“The Forgotten Language”: Dancing into a revolutionary understanding of the Mass

Cover of the book, "The Forgotten Language: How Recovering the Poetics of the Mass Will Change Our Lives," by Father Michael Rennier, published by Sophia Institute Press. (OSV News photo/courtesy Sophia Institute Press)

“The Forgotten Language: How Recovering the Poetics of the Mass Will Change Our Lives”

By Father Michael Rennier

Sophia Institute Press (2022)

197 pp., $17.95

 

Father Michael Rennier’s new book, “The Forgotten Language: How Recovering the Poetics of the Mass Will Change Our Lives,” opens with two thought-provoking questions: “What does it mean to be made? What does it mean to be a maker?” The answers to both, he asserts, is “poetics.”

“Poetics is the art of living,” he writes. “For a Christian, it’s also the art of learning to live as a saint, an exploration of what it means to claim that God is remaking us through grace.” With that response, Father Rennier takes the reader on a reflective journey, focusing on the beauty, depth and transcendence of the Mass, where Jesus “accomplishes his most beautiful, most creative work.” Rennier states that we, as creatures made in the image and likeness of the Creator, are charged with the poetic, and “we might even say, priestly task … to connect earth to Heaven.”

This book is not a discourse on the Mass, or a dissertation on liturgical rubrics, or a scriptural exegesis on sacramental origins. Rather, it’s a literary Venn diagram combining poetry, love and beauty, and residing in the space where the circles overlap is the holy sacrifice of the Mass. This book is less a linear journey from point A to point B – though Rennier does describe his conversion into Catholicism – but rather a dance. The reader is not on a path, but in a ballroom, being whisked over and across the entire floor. Not wildly or sporadically, but with tempo and meter, with pacing and grace. It took me several chapters to grasp this, and when I allowed Rennier to lead, a poetic congruence was revealed, and I fell into the rhythm. There really isn’t any other way to describe it.

“The Forgotten Language” is song – or, better still – poetry in prose form. Ideas and reflections glide from one into another with what seems to be disorder, because in the Mass Rennier is describing something that transcends our ability to fully comprehend the reality of what is occurring. He calls the Mass the great love poem of God, that it is God’s language for us and to us. Rennier reminds the reader that the Mass is poetry, and like most poetry, it isn’t easily understood. He writes:

“Why doesn’t poetry say exactly what it means? Why do we have to sit with it, examine it, discuss it?

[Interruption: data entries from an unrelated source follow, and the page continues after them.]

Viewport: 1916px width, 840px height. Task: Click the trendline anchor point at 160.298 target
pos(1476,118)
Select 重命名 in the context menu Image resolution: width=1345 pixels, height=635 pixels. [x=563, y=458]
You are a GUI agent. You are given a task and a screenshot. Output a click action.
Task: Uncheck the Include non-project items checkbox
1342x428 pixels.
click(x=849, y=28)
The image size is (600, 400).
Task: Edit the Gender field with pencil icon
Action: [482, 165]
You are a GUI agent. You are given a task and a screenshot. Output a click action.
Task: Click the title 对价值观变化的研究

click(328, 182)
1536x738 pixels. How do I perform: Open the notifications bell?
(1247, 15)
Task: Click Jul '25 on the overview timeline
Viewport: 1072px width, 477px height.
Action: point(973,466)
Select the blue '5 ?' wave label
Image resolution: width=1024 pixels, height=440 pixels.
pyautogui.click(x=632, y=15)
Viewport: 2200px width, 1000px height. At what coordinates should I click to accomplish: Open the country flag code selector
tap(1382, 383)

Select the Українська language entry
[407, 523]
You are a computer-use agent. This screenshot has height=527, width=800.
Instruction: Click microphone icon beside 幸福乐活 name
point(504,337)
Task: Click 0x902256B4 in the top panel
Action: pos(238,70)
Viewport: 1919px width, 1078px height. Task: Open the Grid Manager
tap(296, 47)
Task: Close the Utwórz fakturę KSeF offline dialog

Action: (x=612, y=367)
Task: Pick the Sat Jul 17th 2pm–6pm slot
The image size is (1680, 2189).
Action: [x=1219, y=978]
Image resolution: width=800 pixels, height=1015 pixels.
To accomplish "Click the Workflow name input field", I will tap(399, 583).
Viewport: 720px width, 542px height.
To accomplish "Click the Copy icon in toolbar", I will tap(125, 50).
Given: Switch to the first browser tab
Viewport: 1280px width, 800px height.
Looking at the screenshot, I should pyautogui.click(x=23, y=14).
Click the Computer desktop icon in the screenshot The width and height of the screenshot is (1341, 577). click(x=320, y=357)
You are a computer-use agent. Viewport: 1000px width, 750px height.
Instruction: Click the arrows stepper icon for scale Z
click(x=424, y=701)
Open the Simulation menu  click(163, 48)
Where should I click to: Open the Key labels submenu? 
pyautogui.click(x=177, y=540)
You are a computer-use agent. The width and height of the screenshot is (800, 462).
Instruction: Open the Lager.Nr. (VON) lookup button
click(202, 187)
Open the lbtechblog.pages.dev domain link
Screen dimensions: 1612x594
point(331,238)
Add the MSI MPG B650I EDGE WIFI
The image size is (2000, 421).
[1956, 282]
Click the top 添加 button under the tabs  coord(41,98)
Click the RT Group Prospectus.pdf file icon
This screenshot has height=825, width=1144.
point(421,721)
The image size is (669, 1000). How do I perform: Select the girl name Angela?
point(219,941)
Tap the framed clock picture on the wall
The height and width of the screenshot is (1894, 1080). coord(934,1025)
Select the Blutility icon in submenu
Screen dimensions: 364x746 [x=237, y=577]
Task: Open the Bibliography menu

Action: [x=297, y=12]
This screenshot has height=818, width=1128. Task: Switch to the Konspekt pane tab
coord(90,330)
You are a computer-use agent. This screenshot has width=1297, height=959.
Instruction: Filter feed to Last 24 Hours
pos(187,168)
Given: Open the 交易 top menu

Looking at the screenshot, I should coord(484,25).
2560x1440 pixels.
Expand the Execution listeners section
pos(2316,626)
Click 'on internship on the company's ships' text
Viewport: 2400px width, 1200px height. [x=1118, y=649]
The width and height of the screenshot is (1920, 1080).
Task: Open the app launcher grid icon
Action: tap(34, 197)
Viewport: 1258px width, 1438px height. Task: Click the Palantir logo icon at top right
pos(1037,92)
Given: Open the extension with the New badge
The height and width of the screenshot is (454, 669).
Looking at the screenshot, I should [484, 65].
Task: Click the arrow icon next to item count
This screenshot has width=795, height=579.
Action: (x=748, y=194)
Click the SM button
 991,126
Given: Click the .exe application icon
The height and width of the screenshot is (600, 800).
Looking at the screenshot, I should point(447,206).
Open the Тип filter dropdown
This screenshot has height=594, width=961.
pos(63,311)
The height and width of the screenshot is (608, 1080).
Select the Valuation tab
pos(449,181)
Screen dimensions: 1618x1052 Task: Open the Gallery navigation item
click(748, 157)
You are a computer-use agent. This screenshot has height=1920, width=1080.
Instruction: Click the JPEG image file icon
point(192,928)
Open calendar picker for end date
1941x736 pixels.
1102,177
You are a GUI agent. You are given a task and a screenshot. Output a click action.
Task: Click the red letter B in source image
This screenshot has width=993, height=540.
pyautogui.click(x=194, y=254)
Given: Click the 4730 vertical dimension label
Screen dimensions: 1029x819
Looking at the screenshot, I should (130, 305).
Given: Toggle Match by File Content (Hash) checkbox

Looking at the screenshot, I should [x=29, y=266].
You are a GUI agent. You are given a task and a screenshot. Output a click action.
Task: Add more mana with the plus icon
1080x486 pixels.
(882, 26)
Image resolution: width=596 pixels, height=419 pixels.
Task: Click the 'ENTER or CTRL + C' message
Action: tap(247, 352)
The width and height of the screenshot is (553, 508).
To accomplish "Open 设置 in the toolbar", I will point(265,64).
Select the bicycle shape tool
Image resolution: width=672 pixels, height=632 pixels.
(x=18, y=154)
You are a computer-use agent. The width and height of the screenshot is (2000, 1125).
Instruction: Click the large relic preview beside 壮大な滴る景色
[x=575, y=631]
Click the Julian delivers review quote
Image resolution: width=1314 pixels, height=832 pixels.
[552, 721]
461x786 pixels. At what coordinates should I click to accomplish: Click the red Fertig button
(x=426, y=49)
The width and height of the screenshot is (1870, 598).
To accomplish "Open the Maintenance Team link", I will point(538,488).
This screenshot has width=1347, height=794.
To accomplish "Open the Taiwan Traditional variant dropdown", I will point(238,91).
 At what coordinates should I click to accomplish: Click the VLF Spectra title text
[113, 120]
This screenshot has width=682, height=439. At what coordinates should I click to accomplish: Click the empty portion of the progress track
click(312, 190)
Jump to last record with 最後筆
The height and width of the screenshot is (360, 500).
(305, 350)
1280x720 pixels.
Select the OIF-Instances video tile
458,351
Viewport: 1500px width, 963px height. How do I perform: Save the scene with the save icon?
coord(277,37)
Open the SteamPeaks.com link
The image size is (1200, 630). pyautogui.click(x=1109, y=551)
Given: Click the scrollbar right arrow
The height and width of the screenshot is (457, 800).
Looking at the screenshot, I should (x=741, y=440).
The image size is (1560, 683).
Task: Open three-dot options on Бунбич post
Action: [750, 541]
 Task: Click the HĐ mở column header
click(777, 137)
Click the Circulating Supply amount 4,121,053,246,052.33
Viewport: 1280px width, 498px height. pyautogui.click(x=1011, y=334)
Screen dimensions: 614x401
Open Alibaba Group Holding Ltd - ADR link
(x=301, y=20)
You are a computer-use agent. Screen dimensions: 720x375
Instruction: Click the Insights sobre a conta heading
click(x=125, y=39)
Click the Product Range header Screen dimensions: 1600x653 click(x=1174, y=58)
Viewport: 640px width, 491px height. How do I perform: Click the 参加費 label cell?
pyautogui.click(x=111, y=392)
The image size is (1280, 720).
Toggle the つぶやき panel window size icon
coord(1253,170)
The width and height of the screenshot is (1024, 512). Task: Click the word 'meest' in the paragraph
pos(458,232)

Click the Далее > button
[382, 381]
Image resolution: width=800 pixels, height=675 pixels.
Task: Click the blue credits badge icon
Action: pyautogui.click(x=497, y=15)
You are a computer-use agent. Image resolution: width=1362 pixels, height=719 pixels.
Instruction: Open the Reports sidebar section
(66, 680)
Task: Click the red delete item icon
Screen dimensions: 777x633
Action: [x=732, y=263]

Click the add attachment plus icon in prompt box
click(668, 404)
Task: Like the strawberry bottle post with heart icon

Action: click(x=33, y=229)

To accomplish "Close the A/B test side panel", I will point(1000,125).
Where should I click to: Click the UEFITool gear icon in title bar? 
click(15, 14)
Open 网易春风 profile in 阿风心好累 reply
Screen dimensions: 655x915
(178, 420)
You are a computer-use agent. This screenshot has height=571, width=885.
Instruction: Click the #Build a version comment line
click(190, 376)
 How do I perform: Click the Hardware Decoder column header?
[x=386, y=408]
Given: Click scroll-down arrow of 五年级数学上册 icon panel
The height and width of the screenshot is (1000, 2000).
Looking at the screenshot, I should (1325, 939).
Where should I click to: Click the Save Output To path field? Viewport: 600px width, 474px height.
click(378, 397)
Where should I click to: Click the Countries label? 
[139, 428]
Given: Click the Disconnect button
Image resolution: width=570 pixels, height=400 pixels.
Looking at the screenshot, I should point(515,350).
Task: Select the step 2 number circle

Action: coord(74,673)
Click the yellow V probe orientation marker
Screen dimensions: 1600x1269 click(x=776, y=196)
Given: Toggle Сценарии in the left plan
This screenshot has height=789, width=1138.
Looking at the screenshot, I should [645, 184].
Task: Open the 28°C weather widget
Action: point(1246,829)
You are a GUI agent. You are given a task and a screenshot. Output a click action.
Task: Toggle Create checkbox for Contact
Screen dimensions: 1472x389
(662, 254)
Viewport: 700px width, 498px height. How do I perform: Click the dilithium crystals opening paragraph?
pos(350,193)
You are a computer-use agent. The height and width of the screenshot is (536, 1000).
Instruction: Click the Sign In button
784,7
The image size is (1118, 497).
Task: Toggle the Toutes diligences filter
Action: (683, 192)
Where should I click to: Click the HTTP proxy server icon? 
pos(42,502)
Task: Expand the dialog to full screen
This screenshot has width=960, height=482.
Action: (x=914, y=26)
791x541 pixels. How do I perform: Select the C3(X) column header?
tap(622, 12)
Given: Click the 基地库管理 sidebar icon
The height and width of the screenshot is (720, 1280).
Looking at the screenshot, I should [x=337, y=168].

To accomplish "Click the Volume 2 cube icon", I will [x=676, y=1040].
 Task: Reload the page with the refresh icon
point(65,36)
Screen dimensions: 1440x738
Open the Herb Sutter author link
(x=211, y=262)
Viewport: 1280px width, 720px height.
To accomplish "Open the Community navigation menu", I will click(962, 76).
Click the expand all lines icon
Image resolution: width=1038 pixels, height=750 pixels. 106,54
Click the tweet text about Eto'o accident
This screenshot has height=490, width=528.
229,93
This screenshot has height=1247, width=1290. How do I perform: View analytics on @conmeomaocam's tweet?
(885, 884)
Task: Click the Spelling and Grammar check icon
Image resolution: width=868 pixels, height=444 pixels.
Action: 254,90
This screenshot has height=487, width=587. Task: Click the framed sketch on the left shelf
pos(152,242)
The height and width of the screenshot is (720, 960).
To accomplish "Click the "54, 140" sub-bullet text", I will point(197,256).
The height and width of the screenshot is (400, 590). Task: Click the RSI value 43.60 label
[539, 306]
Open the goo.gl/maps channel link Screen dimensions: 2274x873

“The poem does say exactly what the poet wants to say. That’s the point. It’s simply that we’re unprepared. The meaning is shrouded because the Mass expresses a living faith that dwells beyond words. Through symbolic language it creates a unity of concrete and abstract, physical and metaphysical, truth and beauty. It expresses the fullness of reality.”

The book is revolutionary, not only for how it cycles and circles through its themes, but because it presents the Mass in a new, profound way. It asks the reader to view it through the lens of a poet, as a person loved by the supreme Lover. “The Forgotten Language” isn’t a polemic extolling the supremacy of the Tridentine (Latin) Mass over the Novus Ordo (though I suspect Rennier, while still loving the new form, prefers the older rite). Rather, it is an invitation to recognize the beauty and love being offered within the Mass, so that by the graces received, we can (once dismissed) incorporate its poetics into every aspect of our lives. In the final chapter, he writes:

“You are the particular, a person unlike any other, and your life is meant to be a unique embodiment of the divine. This is your work.”

It is work for all of us. Challenging, beautiful work.